Forman also said the high incidence of joint degree students at SOM is due to encouragement from central administrative figures such as University President Peter Salovey and University Provost Benjamin Polak.

The SOM Professor Andrew Metrick said the joint degree program is practical because it allows students to pursue areas of interest outside SOM while still taking SOM’s core curriculum.

“The idea is you take the knowledge of the core and then you apply it somewhere,” he said.

The SOM Lecturer Sarah Biggerstaff said joint degree programs give variety to the academic environment at the school. Joint degree students, she said, bring new perspectives to classroom conversations based on the experiences they have in the other Yale schools where they are also taking classes.

All eight students at SOM who were interviewed, including four who were not pursuing a joint degree, said they see the value in the endeavor.

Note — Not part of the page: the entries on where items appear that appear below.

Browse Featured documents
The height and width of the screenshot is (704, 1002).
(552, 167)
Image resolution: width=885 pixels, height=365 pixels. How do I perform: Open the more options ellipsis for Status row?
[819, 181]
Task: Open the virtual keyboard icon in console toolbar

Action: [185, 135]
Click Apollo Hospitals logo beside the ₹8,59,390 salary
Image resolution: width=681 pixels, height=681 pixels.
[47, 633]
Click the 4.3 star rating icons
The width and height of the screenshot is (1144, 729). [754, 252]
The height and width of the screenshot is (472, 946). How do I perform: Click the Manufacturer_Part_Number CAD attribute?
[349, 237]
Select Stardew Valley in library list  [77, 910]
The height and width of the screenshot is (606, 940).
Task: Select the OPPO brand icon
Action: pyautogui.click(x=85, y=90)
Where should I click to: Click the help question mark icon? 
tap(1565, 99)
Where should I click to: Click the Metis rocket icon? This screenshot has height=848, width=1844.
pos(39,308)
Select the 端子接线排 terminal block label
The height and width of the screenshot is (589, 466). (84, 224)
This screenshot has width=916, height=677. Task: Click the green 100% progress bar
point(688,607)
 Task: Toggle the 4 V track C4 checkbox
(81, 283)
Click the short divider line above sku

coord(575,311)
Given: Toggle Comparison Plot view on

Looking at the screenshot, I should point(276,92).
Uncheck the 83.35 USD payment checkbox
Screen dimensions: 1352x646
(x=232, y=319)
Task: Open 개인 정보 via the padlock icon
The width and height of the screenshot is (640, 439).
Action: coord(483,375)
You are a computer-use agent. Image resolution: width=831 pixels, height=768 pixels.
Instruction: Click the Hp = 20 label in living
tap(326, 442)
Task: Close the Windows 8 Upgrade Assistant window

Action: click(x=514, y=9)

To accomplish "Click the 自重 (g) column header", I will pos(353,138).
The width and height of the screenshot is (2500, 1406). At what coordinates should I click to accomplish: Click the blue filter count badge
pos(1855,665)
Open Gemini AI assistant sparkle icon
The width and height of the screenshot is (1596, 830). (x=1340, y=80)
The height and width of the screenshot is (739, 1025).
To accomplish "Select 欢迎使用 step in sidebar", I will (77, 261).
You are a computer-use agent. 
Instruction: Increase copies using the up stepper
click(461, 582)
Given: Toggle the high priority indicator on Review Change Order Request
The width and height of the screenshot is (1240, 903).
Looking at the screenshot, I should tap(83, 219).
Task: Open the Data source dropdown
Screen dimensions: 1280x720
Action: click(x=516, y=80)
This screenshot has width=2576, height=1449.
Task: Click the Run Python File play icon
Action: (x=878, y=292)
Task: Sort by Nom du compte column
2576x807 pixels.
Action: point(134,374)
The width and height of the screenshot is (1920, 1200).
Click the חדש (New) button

Three of these students offered criticism of joint degree programs.

Alisha Rahemtulla SOM SPH ’16, who is pursuing a joint degree with the School of Public Health, said the integration between the two schools could be improved.

Likewise, Liz Bullock SOM ’15 said professional schools should be better integrated. Because each school has a different academic calendar, she said, professors struggle to decide when to have exams and students may have to work around conflicting vacation schedules.

But Erik Norell SOM FES ’16 said it was very easy for him to pursue a joint degree with the School of Forestry and that he thought the relationship between the two schools was very strong.

“My feeling is that understanding environmental issues will be a core piece of business operations from here on out,” he said.

The enrollment in SOM class of 2015 was 540 students, 36 percent of whom majored in business at the undergraduate level.